With Republicans retaining control of the House and Senate, the likelihood for a legislative repeal and replace option is high. Senate Majority Leader Mitch McConnell said yesterday, repealing Obamacare is a “pretty high item on our agenda.” However, Republicans only hold 51 seats in the Senate, short of the 60 seats needed to push legislation of this caliber through without using the reconciliation process. It’s likely that Senate Democrats would filibuster any attempt by Republicans to repeal the ACA through traditional legislation.

Even so, the ACA could be weakened and some parts of it eliminated by depriving funding. In addition, Congress could make individual changes to parts of the law, such as repealing the so-called “Cadillac tax” on certain plans, and dismantle it piece by piece. Some of these individual changes even have Democrat buy-in.

 

Changes to Value-based Payments

Many Republicans have expressed concern about how demonstration projects of value-based payments are implemented by HHS and CMS and scored by CBO. Many of these value-based payment projects were created through the ACA- if it is repealed, many of them might go away as well.

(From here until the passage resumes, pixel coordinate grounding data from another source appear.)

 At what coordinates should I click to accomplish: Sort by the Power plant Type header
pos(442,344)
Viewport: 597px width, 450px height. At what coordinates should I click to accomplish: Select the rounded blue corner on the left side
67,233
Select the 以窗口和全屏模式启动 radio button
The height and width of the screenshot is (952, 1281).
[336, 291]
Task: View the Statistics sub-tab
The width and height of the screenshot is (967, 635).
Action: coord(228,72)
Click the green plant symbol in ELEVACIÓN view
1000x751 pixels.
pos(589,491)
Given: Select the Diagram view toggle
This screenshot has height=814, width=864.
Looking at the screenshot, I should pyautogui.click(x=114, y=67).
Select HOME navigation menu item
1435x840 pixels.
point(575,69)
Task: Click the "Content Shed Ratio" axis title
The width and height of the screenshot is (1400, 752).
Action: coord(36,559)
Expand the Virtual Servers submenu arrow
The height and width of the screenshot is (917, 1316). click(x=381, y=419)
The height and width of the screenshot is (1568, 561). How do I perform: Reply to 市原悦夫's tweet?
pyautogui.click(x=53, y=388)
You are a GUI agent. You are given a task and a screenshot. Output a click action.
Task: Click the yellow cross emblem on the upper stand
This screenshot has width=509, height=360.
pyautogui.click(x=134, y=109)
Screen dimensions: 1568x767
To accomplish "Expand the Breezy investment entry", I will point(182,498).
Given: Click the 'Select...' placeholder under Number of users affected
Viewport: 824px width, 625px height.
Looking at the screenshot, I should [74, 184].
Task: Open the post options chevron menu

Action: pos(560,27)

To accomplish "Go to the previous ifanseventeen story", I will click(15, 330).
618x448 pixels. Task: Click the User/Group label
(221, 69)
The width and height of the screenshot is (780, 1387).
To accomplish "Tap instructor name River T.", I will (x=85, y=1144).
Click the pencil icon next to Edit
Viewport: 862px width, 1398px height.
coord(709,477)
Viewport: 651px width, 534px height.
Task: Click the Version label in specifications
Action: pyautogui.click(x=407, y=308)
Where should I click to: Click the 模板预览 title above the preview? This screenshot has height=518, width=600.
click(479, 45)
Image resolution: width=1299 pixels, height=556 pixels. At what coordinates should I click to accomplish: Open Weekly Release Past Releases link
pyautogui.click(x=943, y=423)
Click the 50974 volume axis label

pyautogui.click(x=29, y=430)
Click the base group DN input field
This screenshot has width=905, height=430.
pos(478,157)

Even if the ACA, or parts of it, stay in place, the Republican controlled House and Senate may be unwilling to support additional moves from fee-for-service to pay-for-performance Medicare. For example, in September, 178 Members of the House signed a letter arguing that CMMI does not have the authority to require participation in value-based models. Given this climate, CMMI may be forced to slow down its demonstration projects, making them voluntary, or it could be dismantled altogether.